From the line with "О нас (676, 1226)" through the last line of the records below, both ends included, transcribe only those lines, exactly, and omit the pictures.

● MATERIAL SHOWN
Segment Open
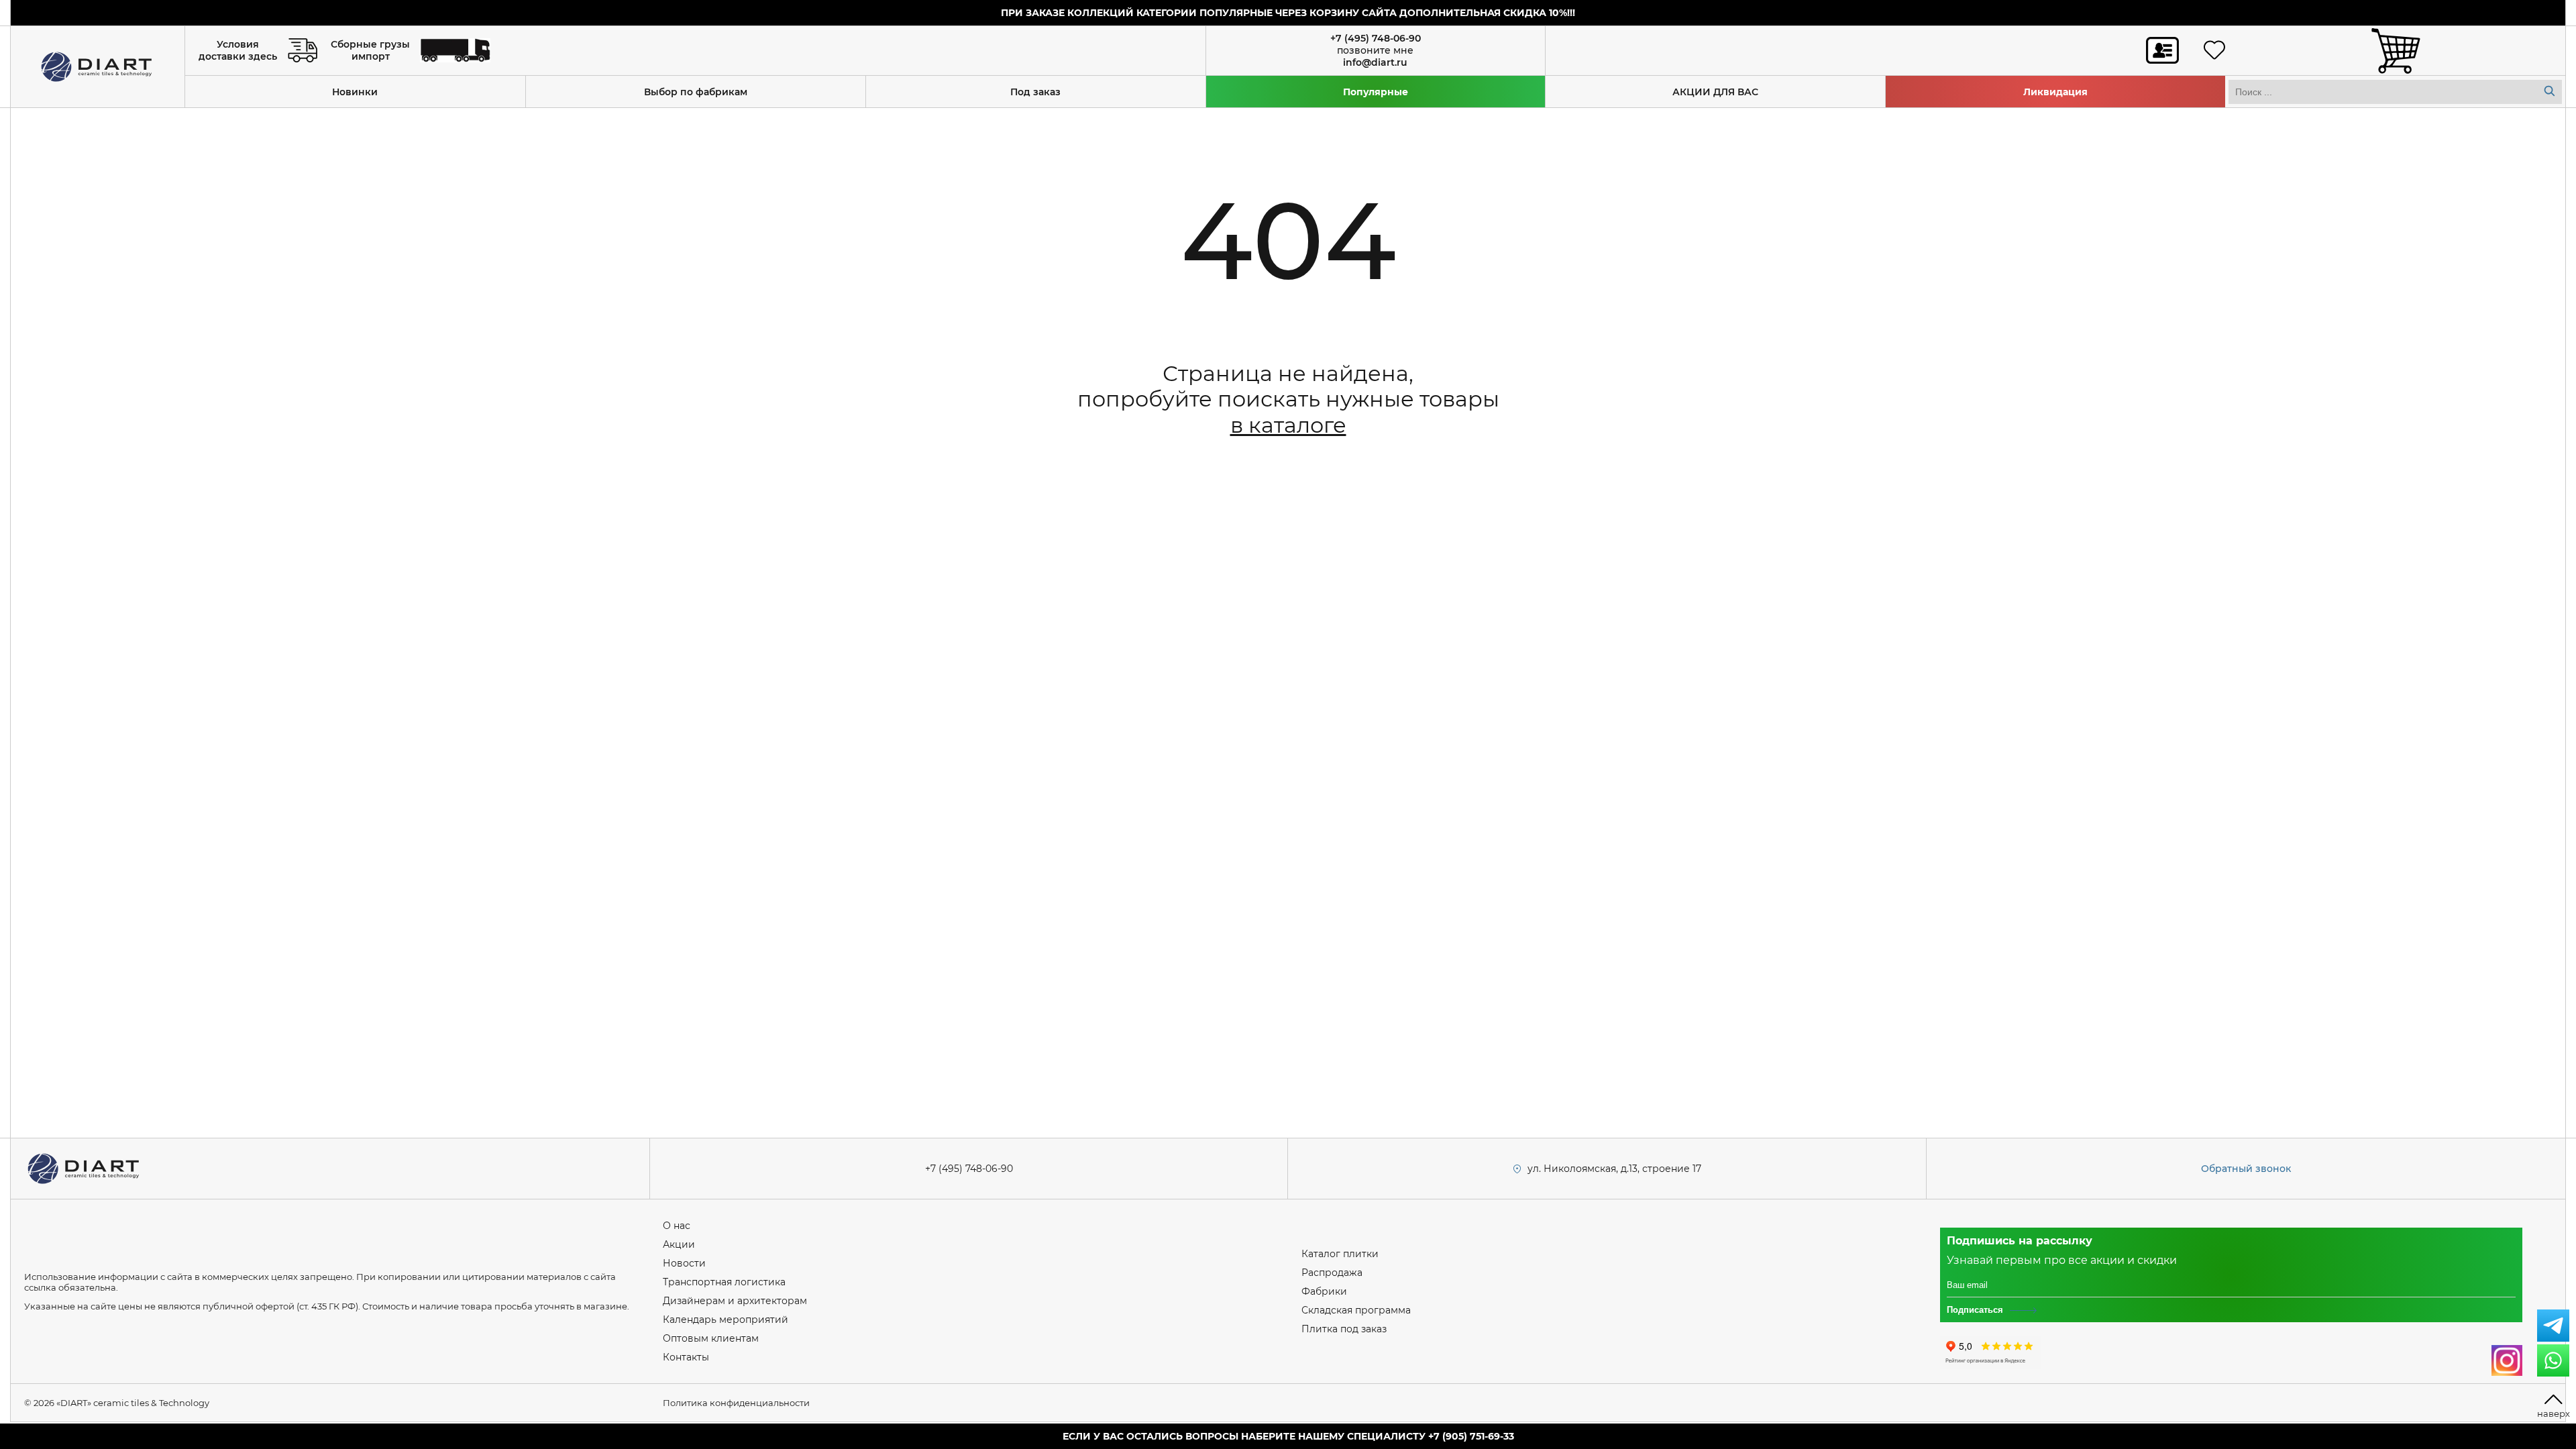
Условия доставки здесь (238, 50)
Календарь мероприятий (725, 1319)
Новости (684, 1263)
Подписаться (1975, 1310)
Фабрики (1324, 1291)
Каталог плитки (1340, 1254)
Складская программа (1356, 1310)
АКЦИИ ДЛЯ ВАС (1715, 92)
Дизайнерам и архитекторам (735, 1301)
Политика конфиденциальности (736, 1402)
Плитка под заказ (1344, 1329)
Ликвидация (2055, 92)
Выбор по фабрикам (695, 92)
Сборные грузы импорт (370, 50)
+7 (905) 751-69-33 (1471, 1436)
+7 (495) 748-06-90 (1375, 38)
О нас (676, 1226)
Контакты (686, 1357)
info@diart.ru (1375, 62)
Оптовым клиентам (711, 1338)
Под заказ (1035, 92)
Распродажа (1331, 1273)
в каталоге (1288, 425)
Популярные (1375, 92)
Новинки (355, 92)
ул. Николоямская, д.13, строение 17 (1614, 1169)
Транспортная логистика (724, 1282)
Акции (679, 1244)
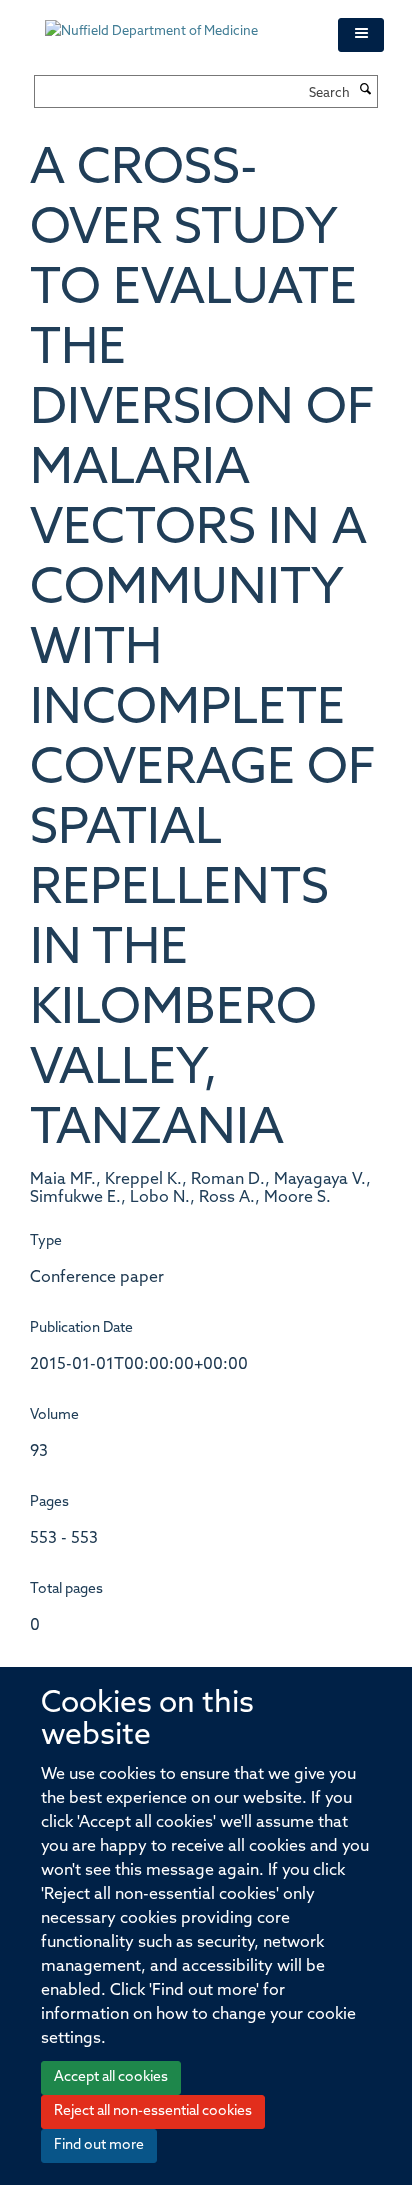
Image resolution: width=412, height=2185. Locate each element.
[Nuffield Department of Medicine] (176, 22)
Segment Closed
● EXERCISE OUTPUT
О нас (676, 1226)
Контакты (686, 1357)
info@diart.ru (1375, 62)
Оптовым клиентам (711, 1338)
Под заказ (1035, 92)
Распродажа (1331, 1273)
в каталоге (1288, 425)
Популярные (1375, 92)
Новинки (355, 92)
ул. Николоямская, д.13, строение 17 (1614, 1169)
Транспортная логистика (724, 1282)
Акции (679, 1244)
Image resolution: width=412, height=2185. Locate each element.
[Nuffield Department of Medicine] (176, 22)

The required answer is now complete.